RAD Histories shares stories of historical and ongoing resistance, activism, and displacement in engaging ways – on and offline.
Understanding the histories of the places we live is important. It helps us connect our present struggles to those that came before. It puts our lives and experiences in context.
For those of us who started this project, our connections to the land and to history have been severely weakened by colonialism and capitalism. Because of this, our knowledge about the histories of where we live is limited.
Resistance, Activism, and Displacement Histories (RAD Histories) is our attempt to address this.
With RAD Histories’ website, app, and social media you can learn and share stories of resistance, activism, and displacement at any time and anywhere you go.
My name is Aidan Pine and I’m a settler of mixed European ancestry. I grew up in, and went to university in unceded Coast Salish Territories. I am currently in transition between here and Gitxsan territory in Northern BC.
I have a degree in First Nations Languages and Linguistics and am interested in an interdisciplinary and applied approach to Linguistics, First Nations & Indigenous Studies, Education, and Computer Science. Specifically, I’m currently interested in how mobile/web technology can be leveraged to create educational, anti-colonial spaces. I am primarily involved in the development of Android/iOS apps for RAD Histories, but am also super interested in the higher level thinking around the project. I think that RAD Histories has a huge potential to promote learning and education about the reality of the places we live – and that’s why I’m interested in the project!
I’m Allison. I have lived most of my life in unceded Coast Salish Territories, and also studied, worked, and lived for three years in Montreal, in unceded Kanien’kehá:ka (Mohawk) territory.
Since I was a teenager I’ve been involved in community organizing around social and environmental justice issues. I have always loved reading and a few years ago I started to read more histories of social movements and theory about social change. I was amazed by how what I read transformed how I understood the world around me. Now, my approach to organizing is deeply informed by my ongoing learning about others’ struggles and successes.

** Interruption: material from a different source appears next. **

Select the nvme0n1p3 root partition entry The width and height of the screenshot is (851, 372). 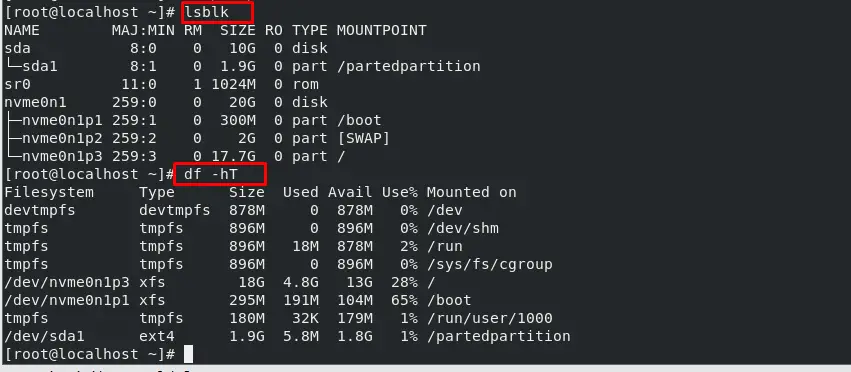tap(62, 156)
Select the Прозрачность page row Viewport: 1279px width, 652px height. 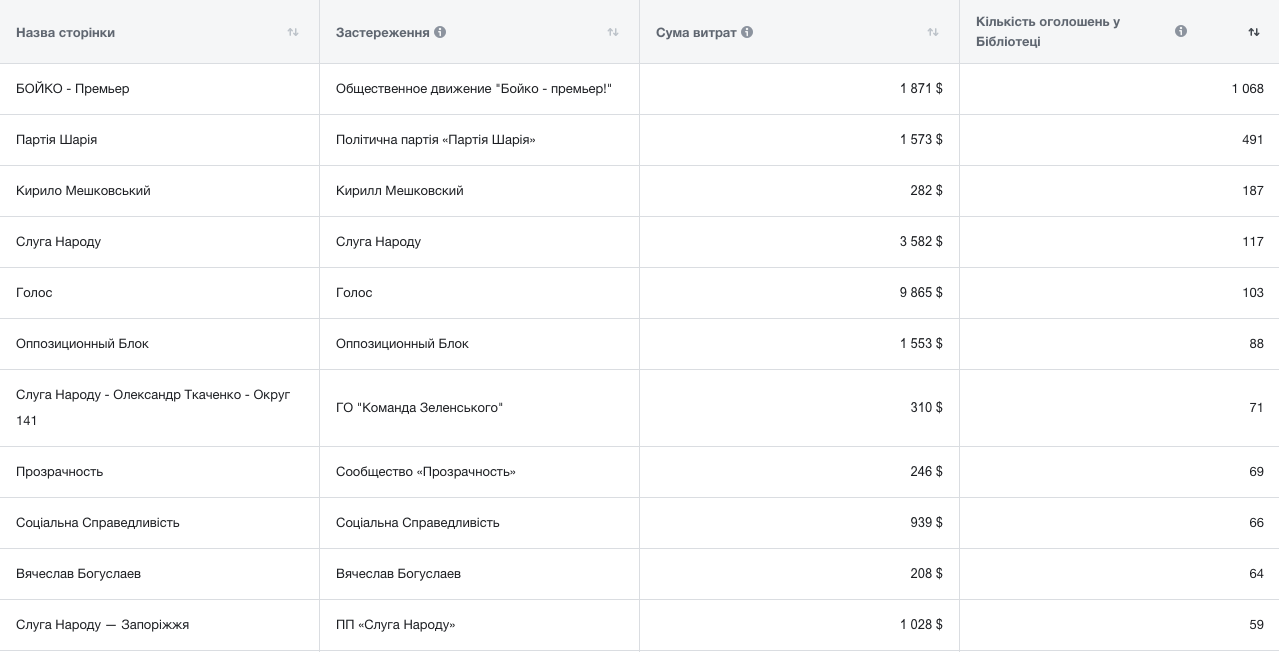(x=60, y=472)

Since moving to Vancouver in 2014, learning the histories of this city has been very important to me. I have volunteered with PeerNetBC as a historical diversity bus tour guide, and with the BC Labour Heritage Centre as a guide for their Working Class & Labour History Walking Tour. My aim with RAD Histories is to create accessible, engaging, informative resources so that others can learn this history too. In our team I do a lot of outreach and communications work.
I’m on the lookout for others who are working on similar projects so that we can establish relationships with them and collaborate and support one another. I’m also our main social media person, playing with different ways to share this information and get it into the hands and minds of the broadest audience possible. Get in touch with me on RAD Histories’ Facebook, Twitter, or Instagram!
I’m Victor! I was born in traditional Katzie territory and raised in the Okanagan. I am working on RAD Histories because I am a pretty big history geek, and love the idea of sharing and spreading knowledge about place.
I do web development for work and fun, and I think combining history with something interactive and easy-to-use is a great way to help people learn more about where they live. I’m building out most of the website-related stuff, and lending a hand on app work as well.
There are a lot of questions when it comes to how to tell histories. History is always tailored, to some degree – there’s not really any such thing as ‘just the facts’ – so a major part of building RAD is about understanding our own place as narrators and interpreters of history. My hope is mainly to collect and present a lot of the good information and stories already out there, in a useful and respectful way that can open up some new doors for people.
I’m definitely an ‘ideas’ person, so if you have some project or suggestions for RAD or otherwise, please do feel free to send a note to me! My email is firstname.lastname@example.org.
RAD Histories’ logo was designed by Joshua Pawis-Steckley. Josh was born in Barrie, ON and has lived in Toronto, Halifax, and now Vancouver. Josh studied graphic design in Halifax at Nova Scotia Community College. He has been painting for 5 years and doing freelance Graphic Design for the past 2 years.
Our logo shows an open book, from the pages of which spring features of the Vancouver landscape. From left to right it depicts Snauq, False Creek, the Burrard Street bridge, the north-shore mountains, Science World, and the Fountain Chapel. These are some of the many places featured on the RAD Histories site due to their connections to past and present resistance, activism, and displacement.